Are data mindsets helping or hurting system integration?

If you’re like me and you’ve been doing software development and system integration work for a while, you remember the era before big data. Data warehouses and data marts were a thing for quite some time but unless you worked with those groups or ETL tools specifically, then data might not have played into the conversation much. Everything was about services and objects. SOAP and RPC based remoting technologies also encouraged some abstraction which, to varying extents, meant we did not call it data.

As dynamic languages, schemaless databases, big data tools like Hadoop, and REST all became more popular from 2008ish on (coincidence?), the world stopped being as focused on object/class/service design when integrating systems and more about exchanging data. It might largely be a semantic difference. I’m not sure. Sometimes I get the feeling though that we’re trying to abstract/encapsulate less than we did a decade or so ago and rather than having a reasonable focus on tell don’t ask.
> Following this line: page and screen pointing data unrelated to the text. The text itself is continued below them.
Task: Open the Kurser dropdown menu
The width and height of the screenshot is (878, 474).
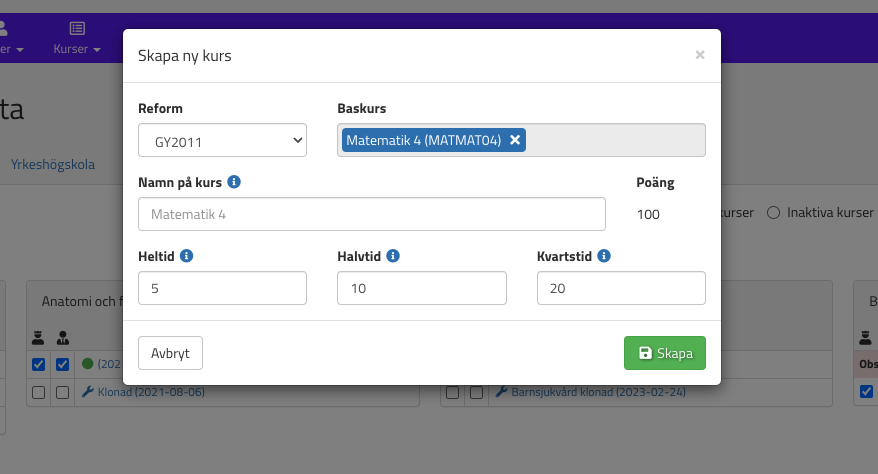Action: pyautogui.click(x=77, y=49)
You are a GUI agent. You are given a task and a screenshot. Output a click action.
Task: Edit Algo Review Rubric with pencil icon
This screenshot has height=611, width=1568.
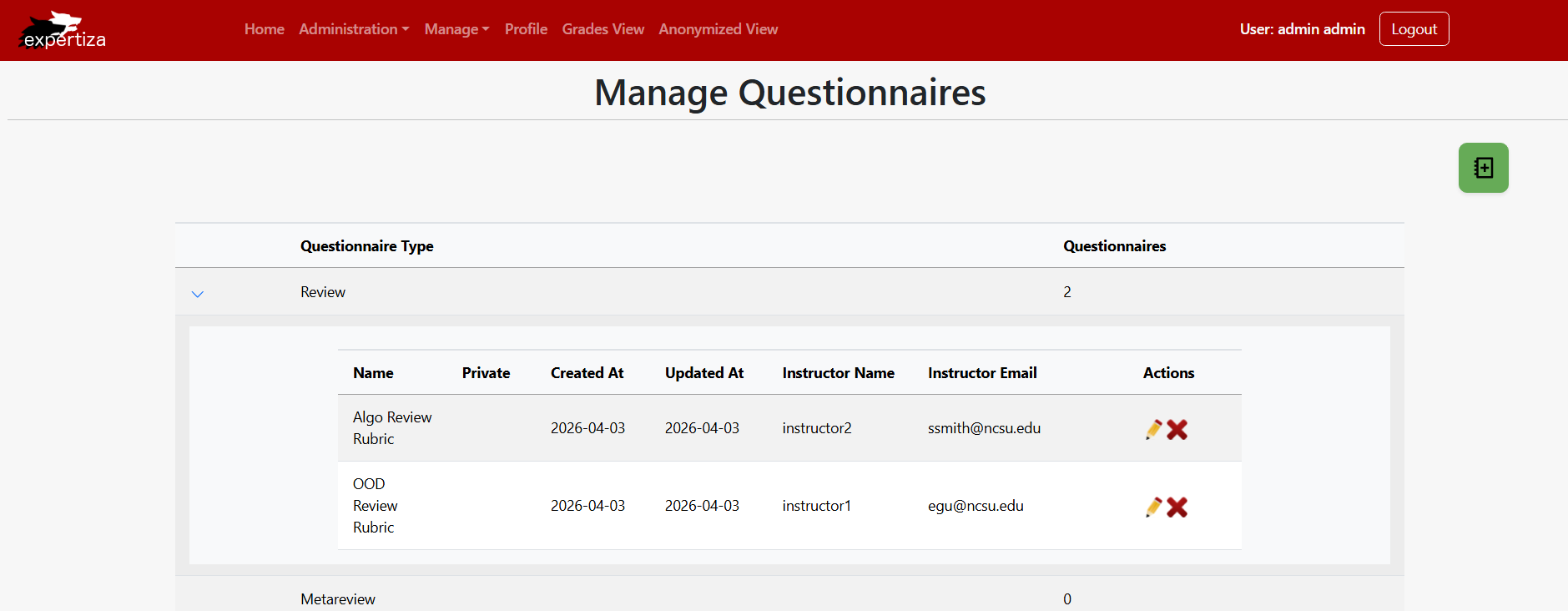(x=1154, y=429)

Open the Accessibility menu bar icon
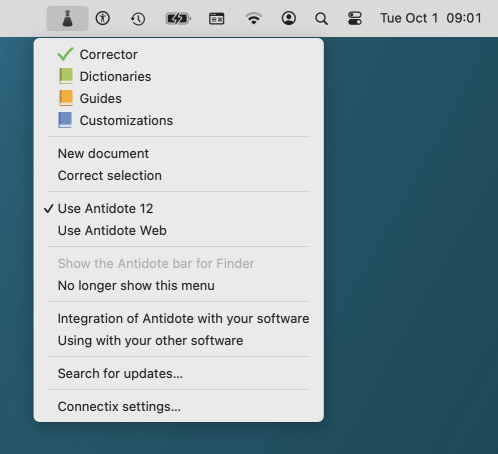[103, 18]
The problem then, if that’s what we’re doing, is that we’re going backwards towards a pre-RPC model of system integration, where integrating with another system meant copying data to/from it or heaven forbid, reaching into its own database and making the schema a contract between systems. On the other hand, it’s also possible that improved analytics capabilities from storing all of that data some place plus some of the above technologies are also driving better vertical application and system integration requirements. I haven’t seen a huge change in my projects but I also might have a limited sample set.

My recommendation when brainstorming system integrations for passing data from A to B, is to consider events and context about what is happening to “the data.” You may find that the REST resources you build end up representing something different than what you started with.